--- Objective ---
Repeat every line of the data below word for word, but leave the pictures out.

--- Record extracts ---
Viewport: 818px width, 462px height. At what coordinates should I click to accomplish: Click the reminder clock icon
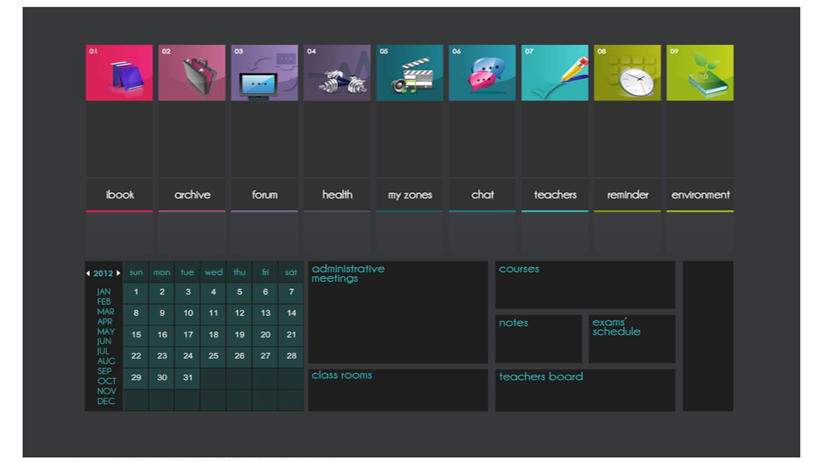click(627, 73)
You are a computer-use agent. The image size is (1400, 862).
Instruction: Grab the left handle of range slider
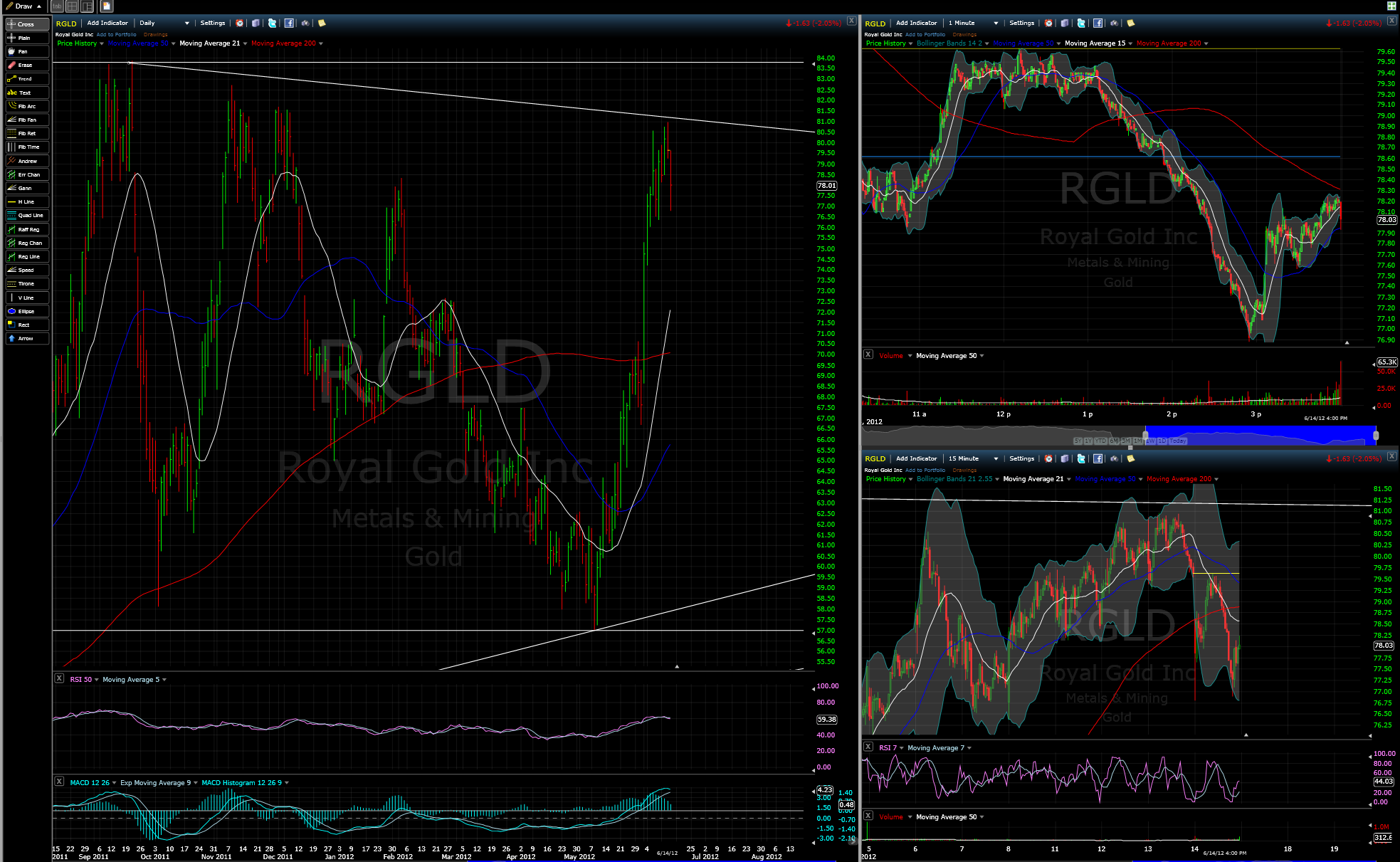pyautogui.click(x=1145, y=434)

--- Worked answer ---
Viewport: 818px width, 462px height. At what coordinates should I click to accomplish: Click the reminder clock icon
click(627, 73)
You are a computer-use agent. The image size is (1400, 862).
Instruction: Grab the left handle of range slider
pyautogui.click(x=1145, y=434)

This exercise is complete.